* **Problem to work on**: Can you render the rows below, from the line with "You are a computer-use agent. Screen" through the line with "587x828 pixels. coord(65,377)", as a numbered list with blank lines omitted?

——————————

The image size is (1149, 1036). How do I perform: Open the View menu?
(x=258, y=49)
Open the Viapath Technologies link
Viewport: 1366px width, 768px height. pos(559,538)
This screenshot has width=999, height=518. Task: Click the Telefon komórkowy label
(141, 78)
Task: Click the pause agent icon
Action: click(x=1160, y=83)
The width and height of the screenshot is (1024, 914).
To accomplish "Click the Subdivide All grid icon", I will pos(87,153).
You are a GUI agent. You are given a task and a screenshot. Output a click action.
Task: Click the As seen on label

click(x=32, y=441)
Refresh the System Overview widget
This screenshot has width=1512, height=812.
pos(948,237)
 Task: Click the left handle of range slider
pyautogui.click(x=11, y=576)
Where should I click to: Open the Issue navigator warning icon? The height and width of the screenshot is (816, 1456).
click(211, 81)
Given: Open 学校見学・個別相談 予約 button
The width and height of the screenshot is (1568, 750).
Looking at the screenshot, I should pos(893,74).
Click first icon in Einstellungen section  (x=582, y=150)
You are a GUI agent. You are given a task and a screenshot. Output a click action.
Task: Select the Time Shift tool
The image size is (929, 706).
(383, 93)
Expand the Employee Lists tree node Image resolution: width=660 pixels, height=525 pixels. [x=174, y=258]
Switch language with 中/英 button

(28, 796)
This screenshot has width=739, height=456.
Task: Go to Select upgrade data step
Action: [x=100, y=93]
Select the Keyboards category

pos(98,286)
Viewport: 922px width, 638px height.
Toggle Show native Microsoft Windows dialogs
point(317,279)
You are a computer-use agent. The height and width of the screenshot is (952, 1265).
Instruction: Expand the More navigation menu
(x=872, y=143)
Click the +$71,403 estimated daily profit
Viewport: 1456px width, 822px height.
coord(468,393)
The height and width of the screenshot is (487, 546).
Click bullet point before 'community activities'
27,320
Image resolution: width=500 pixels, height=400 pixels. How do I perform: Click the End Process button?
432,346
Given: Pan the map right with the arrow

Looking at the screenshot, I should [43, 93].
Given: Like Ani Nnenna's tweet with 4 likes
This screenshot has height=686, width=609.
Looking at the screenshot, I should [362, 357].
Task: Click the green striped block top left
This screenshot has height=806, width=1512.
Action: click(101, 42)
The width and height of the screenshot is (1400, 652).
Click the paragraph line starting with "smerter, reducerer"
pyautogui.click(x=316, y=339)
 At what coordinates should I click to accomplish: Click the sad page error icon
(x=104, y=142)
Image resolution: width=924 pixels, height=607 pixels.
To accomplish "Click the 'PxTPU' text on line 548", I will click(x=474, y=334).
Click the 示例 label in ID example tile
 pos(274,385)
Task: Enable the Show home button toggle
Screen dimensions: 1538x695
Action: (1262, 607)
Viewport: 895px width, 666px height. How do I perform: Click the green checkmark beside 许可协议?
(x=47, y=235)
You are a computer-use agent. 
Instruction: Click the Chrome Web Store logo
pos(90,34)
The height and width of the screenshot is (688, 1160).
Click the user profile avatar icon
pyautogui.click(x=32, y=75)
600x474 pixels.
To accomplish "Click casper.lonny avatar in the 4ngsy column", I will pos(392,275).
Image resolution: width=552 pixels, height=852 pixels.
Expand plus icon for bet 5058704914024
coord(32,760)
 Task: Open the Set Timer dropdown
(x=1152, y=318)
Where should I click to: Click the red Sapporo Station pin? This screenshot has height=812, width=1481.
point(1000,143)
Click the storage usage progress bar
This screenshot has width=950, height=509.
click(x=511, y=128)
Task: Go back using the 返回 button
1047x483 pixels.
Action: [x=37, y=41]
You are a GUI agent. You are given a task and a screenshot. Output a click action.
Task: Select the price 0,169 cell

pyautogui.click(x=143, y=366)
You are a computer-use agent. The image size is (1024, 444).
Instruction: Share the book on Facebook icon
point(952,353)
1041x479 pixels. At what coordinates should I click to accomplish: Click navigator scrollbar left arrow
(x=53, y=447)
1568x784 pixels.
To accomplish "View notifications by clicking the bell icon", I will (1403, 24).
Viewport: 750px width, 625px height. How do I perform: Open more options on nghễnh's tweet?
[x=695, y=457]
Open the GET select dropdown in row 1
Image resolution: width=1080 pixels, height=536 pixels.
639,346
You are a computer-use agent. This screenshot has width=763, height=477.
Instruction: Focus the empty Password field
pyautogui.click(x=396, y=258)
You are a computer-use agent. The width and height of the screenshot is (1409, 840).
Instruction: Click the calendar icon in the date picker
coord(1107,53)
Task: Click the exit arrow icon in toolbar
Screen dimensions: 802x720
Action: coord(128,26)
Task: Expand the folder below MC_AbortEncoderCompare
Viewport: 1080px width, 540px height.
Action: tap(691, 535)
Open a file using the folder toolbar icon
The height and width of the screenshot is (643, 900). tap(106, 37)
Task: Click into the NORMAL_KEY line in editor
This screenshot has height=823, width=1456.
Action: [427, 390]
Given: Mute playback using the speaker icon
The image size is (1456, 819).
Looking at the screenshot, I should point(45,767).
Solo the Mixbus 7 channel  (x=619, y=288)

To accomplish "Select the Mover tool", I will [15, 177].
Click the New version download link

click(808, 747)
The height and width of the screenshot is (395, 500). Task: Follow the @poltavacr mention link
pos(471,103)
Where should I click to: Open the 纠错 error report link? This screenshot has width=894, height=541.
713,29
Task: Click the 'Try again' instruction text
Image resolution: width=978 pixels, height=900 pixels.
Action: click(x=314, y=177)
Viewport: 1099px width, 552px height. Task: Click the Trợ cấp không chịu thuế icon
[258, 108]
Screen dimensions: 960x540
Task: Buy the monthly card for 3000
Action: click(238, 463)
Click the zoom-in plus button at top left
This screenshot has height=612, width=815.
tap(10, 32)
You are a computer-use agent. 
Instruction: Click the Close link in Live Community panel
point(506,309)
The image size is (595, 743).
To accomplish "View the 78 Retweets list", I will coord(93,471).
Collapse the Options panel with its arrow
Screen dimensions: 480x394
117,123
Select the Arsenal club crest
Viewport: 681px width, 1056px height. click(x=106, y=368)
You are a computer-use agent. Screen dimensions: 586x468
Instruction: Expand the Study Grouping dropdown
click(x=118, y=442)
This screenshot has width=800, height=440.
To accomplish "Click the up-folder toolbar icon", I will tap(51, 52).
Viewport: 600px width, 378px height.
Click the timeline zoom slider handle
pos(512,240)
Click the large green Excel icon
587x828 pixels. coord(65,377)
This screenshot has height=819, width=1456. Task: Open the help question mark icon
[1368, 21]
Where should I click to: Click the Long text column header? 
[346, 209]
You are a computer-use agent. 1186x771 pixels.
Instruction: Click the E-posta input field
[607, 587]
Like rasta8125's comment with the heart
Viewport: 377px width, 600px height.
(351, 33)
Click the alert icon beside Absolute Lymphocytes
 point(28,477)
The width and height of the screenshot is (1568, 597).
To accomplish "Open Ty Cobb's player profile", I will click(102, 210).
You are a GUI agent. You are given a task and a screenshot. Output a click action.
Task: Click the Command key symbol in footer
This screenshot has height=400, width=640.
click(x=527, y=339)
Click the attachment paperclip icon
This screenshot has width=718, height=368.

——————————

* **Final result**:
1. You are a computer-use agent. Screen dimensions: 586x468
2. Instruction: Expand the Study Grouping dropdown
3. click(x=118, y=442)
4. This screenshot has width=800, height=440.
5. To accomplish "Click the up-folder toolbar icon", I will tap(51, 52).
6. Viewport: 600px width, 378px height.
7. Click the timeline zoom slider handle
8. pos(512,240)
9. Click the large green Excel icon
10. 587x828 pixels. coord(65,377)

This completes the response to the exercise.